The Power of the Holy Spirit

I am going to close on this note. "Ye shall receive power, the Holy Spirit coming upon you, and ye shall be witnesses unto Me... ye shall be My representatives, in Jerusalem, and in all Judea and Samaria, and unto the uttermost part of the earth." Ye shall receive power... the Holy Spirit coming upon you... and my last note is just this: that for all this service of the Lord, this representation, this bringing in of the Lord, this standing in our place against the forces of evil which are bent on ousting Christ from this world, for suffering as His representatives, for it all, we may ask the question: Who is sufficient for these things? The answer is "Ye shall receive power, the Holy Spirit coming upon you." The Holy Spirit constitutes the vessels and the service. He is the Spirit of service and He is the constituent factor in the vessels of service. He is the power by which this representation is maintained in the earth. "Ye shall receive power...". The Lord knew quite well that these men would never stand to bring Him in, to imply Him. He knew Peter well enough in spite of Peter’s boasts. He knew those men and He said, "Tarry ye in Jerusalem, until ye be clothed with power from on high" (Luke 24:49). "Ye shall receive power, the Holy Spirit coming upon you." Then we can see what happened. The man with all his boast of what he would do and suffer and go to death, ran away and denied his Lord with oaths and curses before a mere serving-maid downstairs — that is the worth of his courage when put to the test.

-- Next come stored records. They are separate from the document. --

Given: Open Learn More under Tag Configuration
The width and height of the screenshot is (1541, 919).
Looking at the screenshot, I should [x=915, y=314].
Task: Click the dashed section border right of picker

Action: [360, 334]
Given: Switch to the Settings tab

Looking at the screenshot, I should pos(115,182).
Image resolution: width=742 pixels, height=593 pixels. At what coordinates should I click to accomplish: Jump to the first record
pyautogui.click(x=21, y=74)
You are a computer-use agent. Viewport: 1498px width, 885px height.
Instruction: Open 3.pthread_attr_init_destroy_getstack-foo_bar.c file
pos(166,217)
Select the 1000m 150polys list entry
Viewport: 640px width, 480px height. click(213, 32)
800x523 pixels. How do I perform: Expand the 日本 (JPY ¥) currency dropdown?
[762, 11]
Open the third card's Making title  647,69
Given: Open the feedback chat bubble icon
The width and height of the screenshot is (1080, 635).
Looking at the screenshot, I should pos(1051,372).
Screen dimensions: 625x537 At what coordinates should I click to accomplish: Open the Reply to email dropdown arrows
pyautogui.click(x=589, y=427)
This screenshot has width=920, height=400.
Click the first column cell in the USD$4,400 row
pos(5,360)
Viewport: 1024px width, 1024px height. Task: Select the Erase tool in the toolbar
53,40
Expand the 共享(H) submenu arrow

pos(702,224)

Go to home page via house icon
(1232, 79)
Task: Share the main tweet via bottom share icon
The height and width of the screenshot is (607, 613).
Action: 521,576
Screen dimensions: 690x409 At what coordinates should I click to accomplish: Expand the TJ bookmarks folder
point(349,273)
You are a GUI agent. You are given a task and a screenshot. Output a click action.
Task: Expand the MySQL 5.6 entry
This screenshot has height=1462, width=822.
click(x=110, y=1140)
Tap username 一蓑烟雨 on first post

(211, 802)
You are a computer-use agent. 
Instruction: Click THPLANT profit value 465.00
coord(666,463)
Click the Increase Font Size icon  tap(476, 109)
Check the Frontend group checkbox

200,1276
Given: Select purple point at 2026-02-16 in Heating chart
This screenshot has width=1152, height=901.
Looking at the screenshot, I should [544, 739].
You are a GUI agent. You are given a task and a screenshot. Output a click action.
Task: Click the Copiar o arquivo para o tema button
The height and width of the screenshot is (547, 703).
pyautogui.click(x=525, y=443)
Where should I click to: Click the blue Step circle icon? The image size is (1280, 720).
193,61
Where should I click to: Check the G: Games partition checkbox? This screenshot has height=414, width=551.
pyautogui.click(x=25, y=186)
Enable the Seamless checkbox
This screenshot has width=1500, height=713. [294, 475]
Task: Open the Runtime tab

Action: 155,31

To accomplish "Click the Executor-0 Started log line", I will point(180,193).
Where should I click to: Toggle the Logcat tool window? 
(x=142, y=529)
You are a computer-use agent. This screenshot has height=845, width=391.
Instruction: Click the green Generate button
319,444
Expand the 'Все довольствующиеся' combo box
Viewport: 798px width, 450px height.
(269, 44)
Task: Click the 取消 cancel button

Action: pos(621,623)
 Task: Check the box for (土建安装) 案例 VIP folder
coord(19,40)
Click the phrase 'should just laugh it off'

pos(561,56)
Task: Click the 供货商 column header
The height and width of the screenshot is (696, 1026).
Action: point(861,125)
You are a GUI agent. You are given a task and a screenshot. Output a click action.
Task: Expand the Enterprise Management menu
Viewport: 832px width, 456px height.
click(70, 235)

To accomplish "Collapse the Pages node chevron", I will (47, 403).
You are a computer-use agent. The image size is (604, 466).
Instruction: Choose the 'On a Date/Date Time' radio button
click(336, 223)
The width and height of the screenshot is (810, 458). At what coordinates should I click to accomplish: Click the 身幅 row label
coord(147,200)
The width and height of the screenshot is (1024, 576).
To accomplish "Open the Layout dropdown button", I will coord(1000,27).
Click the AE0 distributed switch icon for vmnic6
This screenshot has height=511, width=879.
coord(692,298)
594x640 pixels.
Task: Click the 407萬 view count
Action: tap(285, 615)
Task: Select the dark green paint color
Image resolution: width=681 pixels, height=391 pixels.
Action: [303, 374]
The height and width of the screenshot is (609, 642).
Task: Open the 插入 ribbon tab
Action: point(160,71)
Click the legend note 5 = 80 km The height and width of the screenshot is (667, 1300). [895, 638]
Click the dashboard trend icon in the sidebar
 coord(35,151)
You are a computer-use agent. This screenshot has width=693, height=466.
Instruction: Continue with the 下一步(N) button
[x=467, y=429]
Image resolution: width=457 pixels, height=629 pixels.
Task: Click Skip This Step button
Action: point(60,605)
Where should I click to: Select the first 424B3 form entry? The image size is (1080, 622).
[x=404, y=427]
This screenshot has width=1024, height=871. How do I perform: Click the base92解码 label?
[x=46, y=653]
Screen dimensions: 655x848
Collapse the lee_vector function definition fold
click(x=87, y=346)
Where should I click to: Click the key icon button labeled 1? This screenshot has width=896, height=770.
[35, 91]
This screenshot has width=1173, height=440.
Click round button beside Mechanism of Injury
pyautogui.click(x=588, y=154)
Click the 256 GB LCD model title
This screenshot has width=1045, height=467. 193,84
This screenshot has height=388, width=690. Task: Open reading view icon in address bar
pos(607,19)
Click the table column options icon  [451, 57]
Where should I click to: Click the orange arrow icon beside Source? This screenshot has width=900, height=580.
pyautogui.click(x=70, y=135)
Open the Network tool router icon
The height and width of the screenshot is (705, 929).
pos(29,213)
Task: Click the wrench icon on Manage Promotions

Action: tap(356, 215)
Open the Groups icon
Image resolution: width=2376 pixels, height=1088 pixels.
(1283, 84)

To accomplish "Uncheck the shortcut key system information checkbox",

But there is no cringing about that man standing up on the day of Pentecost and confronting the murderers of Christ and laying the charge for His death at their door. "When they saw the boldness of Peter and John..." (Acts 4:13). That is what the Holy Ghost can do for us. The Holy Ghost can change a cringing coward into a courageous, bold man. He is the Spirit of courage, and He did a good many other things as well. "Ye shall receive power, the Holy Spirit coming upon you." That is our hope, our assurance — the Holy Spirit. Let Him have His way, make sure He has a free course to make us true servants, that is, representatives of the Lord.